• Text passage
------------------------------------
The 1983 London Marathon was the third running of the annual marathon race in London, United Kingdom, which took place on Sunday, 17 April. The elite men's race was won by home athlete Mike Gratton in a time of 2:09:43 hours and the women's race was won by Norway's Grete Waitz in 2:25:29. Waitz's time was a marathon world record, yet it stood for only one day as it was beaten by Joan Benoit at the 1983 Boston Marathon.

Around 60,000 people applied to enter the race, of which 19,735 had their applications accepted and around 16,500 started the race. A total of 15,793 runners finished the race.

A wheelchair race was held for the first time, organised by the British Sports Association for the Disabled, and British athletes Gordon Perry and Denise Smith won the men's and women's divisions, respectively. The race organiser Chris Brasher had opposed the inclusion of wheelchair racers, emphasising that it should remain a running competition and that the inclusion of wheeled racers would lead to accidents and "more disability". The Greater London Council, under the leadership of Ken Livingstone and Illtyd Harrington, threatened to withdraw funding for the event, forcing the organisers to relent and include wheelchair athletes.
------------------------------------
Dataset entries

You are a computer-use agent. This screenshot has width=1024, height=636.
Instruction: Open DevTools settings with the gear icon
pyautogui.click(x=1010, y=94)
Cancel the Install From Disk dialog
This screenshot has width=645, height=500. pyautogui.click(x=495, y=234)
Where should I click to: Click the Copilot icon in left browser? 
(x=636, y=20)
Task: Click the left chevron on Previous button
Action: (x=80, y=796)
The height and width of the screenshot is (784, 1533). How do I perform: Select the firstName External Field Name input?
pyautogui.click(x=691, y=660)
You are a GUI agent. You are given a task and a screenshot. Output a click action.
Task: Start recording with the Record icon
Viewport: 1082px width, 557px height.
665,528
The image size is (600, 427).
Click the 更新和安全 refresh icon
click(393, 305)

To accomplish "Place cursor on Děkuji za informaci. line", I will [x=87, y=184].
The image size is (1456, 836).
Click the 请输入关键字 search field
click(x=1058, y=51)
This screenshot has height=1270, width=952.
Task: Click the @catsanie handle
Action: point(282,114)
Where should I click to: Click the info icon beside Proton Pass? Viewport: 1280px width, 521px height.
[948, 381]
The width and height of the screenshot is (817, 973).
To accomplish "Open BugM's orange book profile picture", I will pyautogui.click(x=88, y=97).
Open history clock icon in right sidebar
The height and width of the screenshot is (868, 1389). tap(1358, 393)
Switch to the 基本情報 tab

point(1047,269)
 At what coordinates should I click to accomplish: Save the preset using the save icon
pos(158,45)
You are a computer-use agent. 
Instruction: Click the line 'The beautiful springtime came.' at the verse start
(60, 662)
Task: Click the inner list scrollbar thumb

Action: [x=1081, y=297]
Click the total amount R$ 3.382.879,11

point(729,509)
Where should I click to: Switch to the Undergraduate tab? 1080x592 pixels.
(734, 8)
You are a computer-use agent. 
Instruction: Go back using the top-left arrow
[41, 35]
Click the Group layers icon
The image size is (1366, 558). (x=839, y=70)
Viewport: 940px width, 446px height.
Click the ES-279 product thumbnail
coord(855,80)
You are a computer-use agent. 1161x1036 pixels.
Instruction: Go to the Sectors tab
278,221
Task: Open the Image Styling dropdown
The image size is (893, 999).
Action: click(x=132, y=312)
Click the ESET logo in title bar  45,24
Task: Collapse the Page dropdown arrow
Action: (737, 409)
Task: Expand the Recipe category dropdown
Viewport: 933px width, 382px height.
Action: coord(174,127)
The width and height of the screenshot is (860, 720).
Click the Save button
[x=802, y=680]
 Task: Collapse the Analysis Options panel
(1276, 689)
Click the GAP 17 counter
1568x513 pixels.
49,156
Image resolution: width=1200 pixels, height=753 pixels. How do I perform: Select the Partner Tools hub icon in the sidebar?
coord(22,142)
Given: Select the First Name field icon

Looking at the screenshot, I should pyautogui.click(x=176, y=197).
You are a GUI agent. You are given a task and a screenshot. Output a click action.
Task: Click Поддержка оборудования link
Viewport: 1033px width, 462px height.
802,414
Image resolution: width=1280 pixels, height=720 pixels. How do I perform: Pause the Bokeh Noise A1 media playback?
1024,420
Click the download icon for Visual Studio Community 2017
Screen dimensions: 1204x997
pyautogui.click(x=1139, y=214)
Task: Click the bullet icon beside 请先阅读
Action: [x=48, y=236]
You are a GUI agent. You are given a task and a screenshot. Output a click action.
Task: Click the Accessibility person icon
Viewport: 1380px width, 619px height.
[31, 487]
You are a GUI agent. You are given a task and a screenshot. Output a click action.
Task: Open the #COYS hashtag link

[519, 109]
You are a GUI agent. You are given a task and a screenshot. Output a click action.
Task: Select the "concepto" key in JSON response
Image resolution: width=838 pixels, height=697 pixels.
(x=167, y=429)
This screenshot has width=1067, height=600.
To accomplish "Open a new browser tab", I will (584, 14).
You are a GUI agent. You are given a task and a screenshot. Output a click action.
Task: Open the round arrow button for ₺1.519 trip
------------------------------------
• Written instruction
Copy the 1983 London Marathon text starting with "Around 60,000 people" and going on through "finished the race.", substituting "participants" for "runners".

• Result of this task
Around 60,000 people applied to enter the race, of which 19,735 had their applications accepted and around 16,500 started the race. A total of 15,793 participants finished the race.